Sin conjeturas, pero con preguntas: Reducción de horas de trabajo en el Gobierno Municipal de Vega Baja

Por Thomas Jimmy Rosario Martínez

El anuncio del experimento de reducir la jornada de trabajo en el gobierno municipal anunciado por el alcalde de Vega Baja es un golpe publicitario eficiente en Vega Baja y Puerto Rico de una idea vieja que otros municipios ahora han decidido apoyar y que en los partidos políticos ahora parece ganar terreno.

No hay duda que en una medida beneficiosa para los empleados del Gobierno Municipal porque representa un aumento de sueldo y reducción de horas de trabajo para los que se acojan a ello, pero plantea unas circunstancias de discrímen para otros empleados y una duda sobre si la ausencia de esos empleados un día de trabajo habrá de implicar la reducción de servicios municipales. Está también sobre la mesa si el Gobierno Municipal estará compelido a emplear más empleados a tiempo parcial o completo para trabajar el tiempo que ahora se reduce a esos empleados beneficiados, lo que se traduciría en aumentar la nómina o las contrataciones.

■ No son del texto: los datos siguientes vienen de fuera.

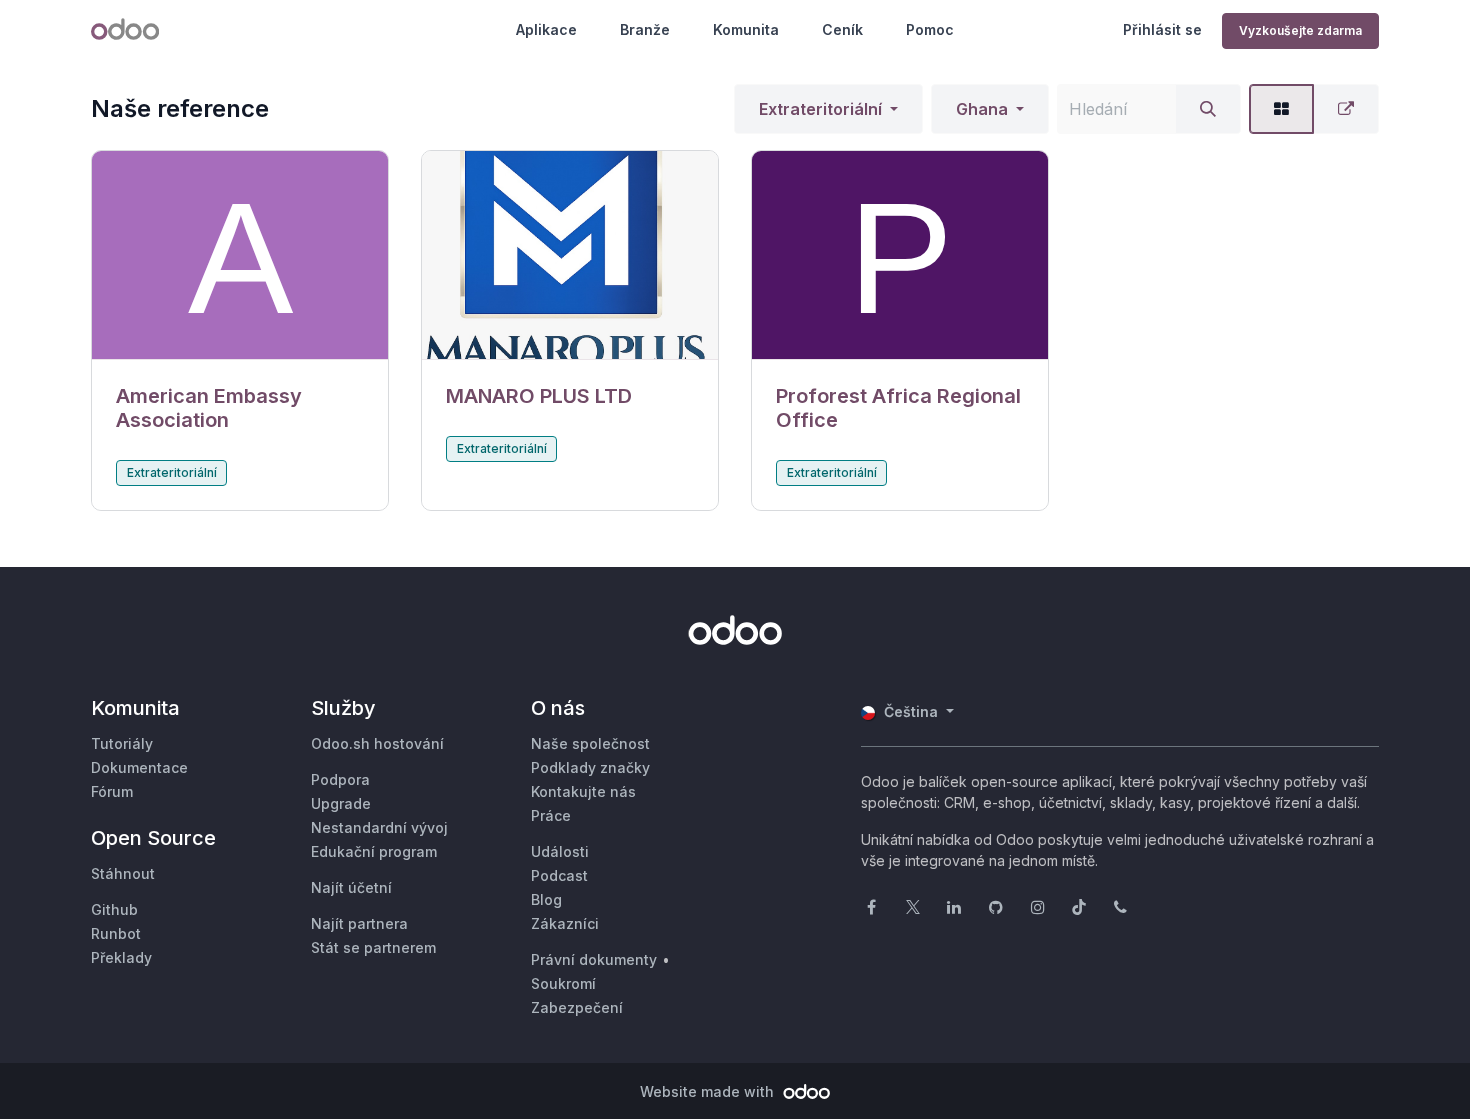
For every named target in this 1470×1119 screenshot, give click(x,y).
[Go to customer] (240, 255)
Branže (645, 29)
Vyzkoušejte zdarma (1300, 30)
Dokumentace (139, 767)
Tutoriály (122, 743)
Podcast (559, 875)
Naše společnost (590, 743)
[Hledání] (1208, 109)
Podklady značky (590, 767)
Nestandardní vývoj (379, 827)
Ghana (982, 109)
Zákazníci (565, 923)
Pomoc (930, 29)
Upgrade (341, 803)
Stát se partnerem (373, 947)
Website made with (709, 1091)
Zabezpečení (577, 1007)
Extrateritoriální (820, 109)
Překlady (121, 957)
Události (560, 851)
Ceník (842, 29)
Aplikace (546, 29)
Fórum (112, 791)
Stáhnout (123, 873)
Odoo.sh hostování (377, 743)
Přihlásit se (1162, 29)
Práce (551, 815)
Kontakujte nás (583, 791)
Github (114, 909)
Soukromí (563, 983)
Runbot (116, 933)
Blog (546, 899)
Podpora (340, 779)
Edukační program (374, 851)
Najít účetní (351, 887)
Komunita (746, 29)
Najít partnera (359, 923)
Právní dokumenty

La jornada de trabajo se ha ido reduciendo históricamente. En términos generales, antes se trabajaba de sol a sol y los obreros descansaban en la noche, por seis días a la semana para el domingo ir a la iglesia católica. Luego se limitó a cinco días de trabajo y de 48 a 40 horas. Muchos de esto fueron logros de los sindicatos. Vegabajeños como Lino Padrón Rivera e Isabelino (Pucho) Marzán, del Partido Socialista, fueron algunos de esos héroes del pasado.

Cuando el alcalde Edgar Santana se dió cuenta que no iba a cumplir su primer semestre con un presupuesto balanceado porque había inflado la nómina con mútiples empleados de confianza y sueldos extraordinarios, redujo el servicio para que los empleados municipales, mayoritariamente contratados por la anterior administración popular, agotaran sus vacaciones y poder balancear las partidas de nómina. Además, redujo los sueldos fabulosos de los empleados de confianza por un tiempo.

Lo cierto es que gran parte del presupuesto que depende de los ingresos municipales se destina a los servicios del personal municipal. Otras partidas se consiguen con aportaciones legislativas, estatales y federales. Una persona en nómina implica asignación de beneficios adicionales, además de su paga, como ciertas aportaciones de seguros de desempleo, salud y otras.

Me parece que el alcalde ha dado un paso inteligente. No sabemos si el experimento tendrá buen resultado porque es una idea novel de la cual no hay experiencia. En otras jurisdicciones donde se ha implantado una medida similar, el resultado es que los empleados beneficiados se han empleado a tiempo parcial en la empresa privada buscando mejores ingresos. Pero en tiempos donde los jefes de familia deben prestar más tiempo a su familia por los peligros presentes, es una manera de ver favorablemente esta nueva alternativa de cambio.